Each record must be returned exactly, apart from the pictures, which stay out.
*** Source data
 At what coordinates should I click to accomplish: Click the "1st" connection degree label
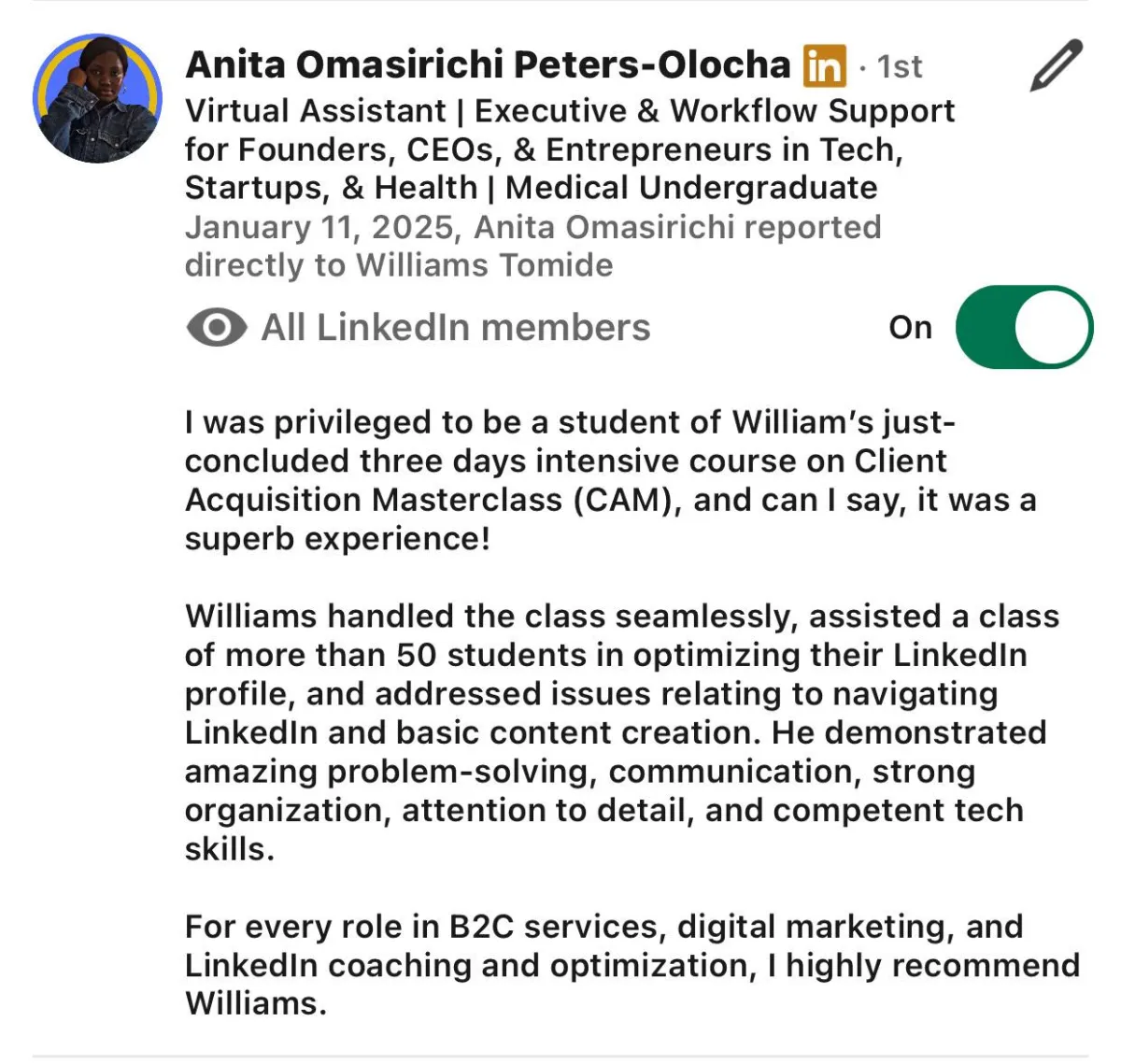900,66
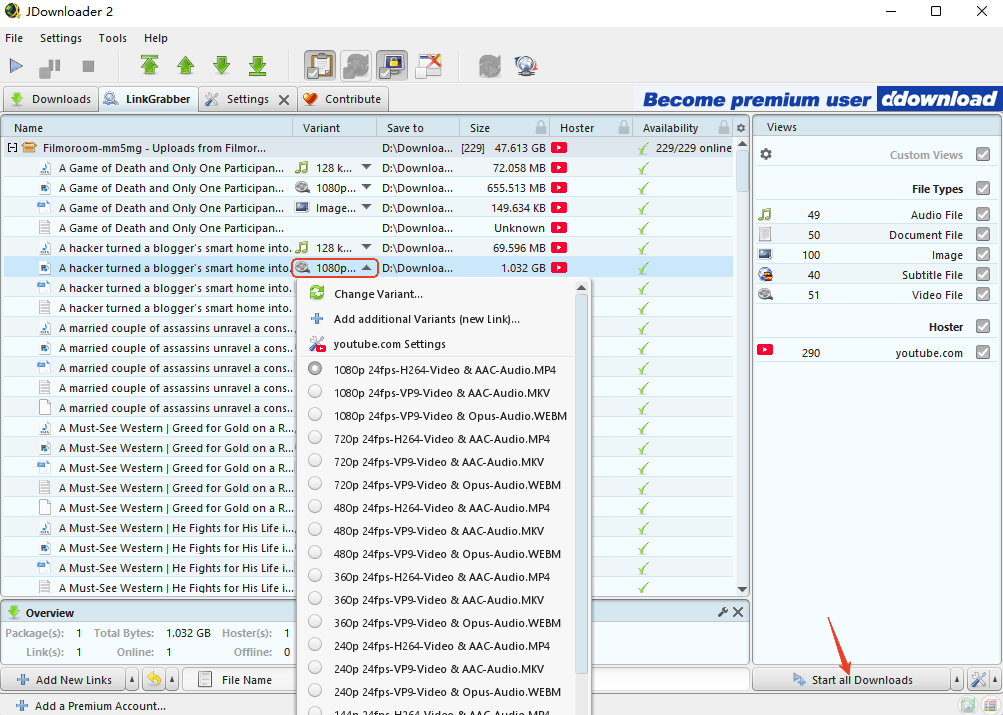Switch to the Downloads tab
The height and width of the screenshot is (715, 1003).
tap(50, 99)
******
_Answer to the problem_.
 At what coordinates should I click to accomplish: Click the "1st" connection degree label
900,66
Switch to the Downloads tab
The height and width of the screenshot is (715, 1003).
tap(50, 99)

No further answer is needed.